首先一点就是无视任何常量
从最简单的开始
statement;
这段时间复杂度为常数1,所以O(1).
然后
for ( i = 0; i < N; i++ ) statement;
这一段是线性的,则时间复杂度为N,所以O(N),就算运行多次,比如4次5次,5N依然看做O(N).
但是
for ( i = 0; i < N; i++ ) { for ( j = 0; j < N; j++ ) statement; }
这一段则是二次的,不是二次元,是二次quadratic,这一段的运行次数为N*N,所以O(N^2).
再一个例子
while ( low <= high ) { mid = ( low + high ) / 2; if ( target < list[mid] ) high = mid - 1; else if ( target > list[mid] ) low = mid + 1; else break; }
这一段是对数的Logarithmic,有点难理解吧,就是说以上的例子每次都要找到中间的部分,那么中间的部分找到后,整个size就一分为二,只用管其中的一半即可.考虑到整个list的size,我们假设这个size为X,那么以上的步骤要重复Y次才能达到X,介于每次都是取一半丢一半,那么可以说2^Y=X,因为计算机理论方面习惯吧底数为2的省略(数学里面则是底数为10的省略,略写为lg),所以其实运行次数Y=logX,也就是O(logN).
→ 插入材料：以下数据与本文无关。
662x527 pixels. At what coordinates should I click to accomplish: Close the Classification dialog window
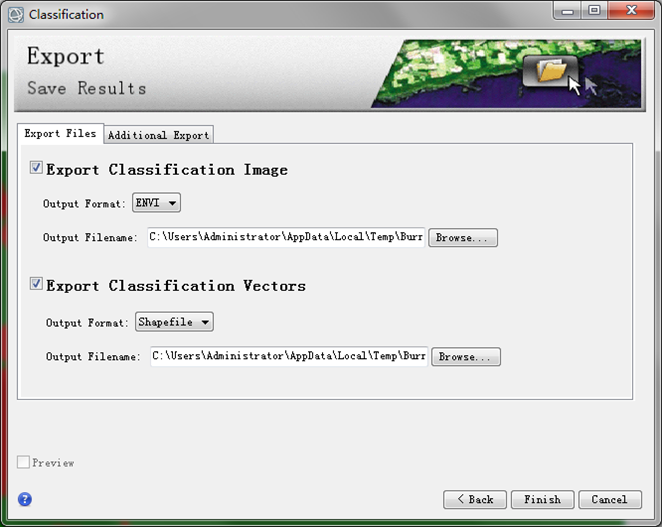pos(631,11)

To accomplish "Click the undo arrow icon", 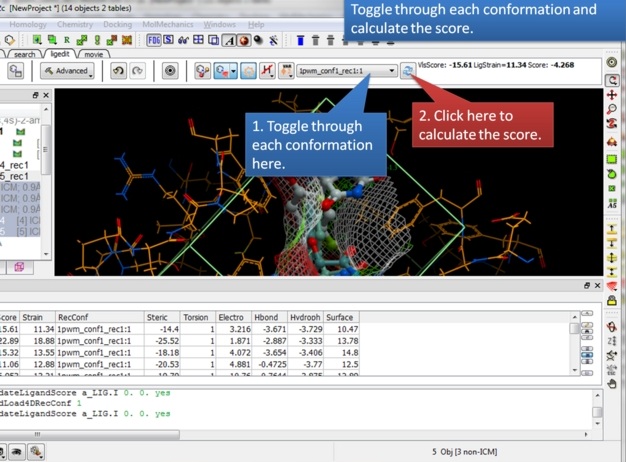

我们带几个例子来看对不对,比如我们有一个size为8的list,看看是不是需要3次就能让中间值固定下来.size为8的话,想象一个完美的例子1,2,3,4,5,6,7,8.中间值为(1+8)/2=4, target为4,然后取一半,选多的一半,则是4,5,6,7,8这边,中间值为6,再选一半,6,7,8,中间值为7,找到.以上找中间值的步骤重复了3次,刚好是我们期望中的次数.
以上例子再升级
void quicksort ( int list[], int left, int right ) { int pivot = partition ( list, left, right ); quicksort ( list, left, pivot - 1 ); quicksort ( list, pivot + 1, right ); }
就是我们通常了解的quicksort,因为多嵌套了一个iteration,所以整个运行次数为N*log(N).那么big O为O(nlog(n)).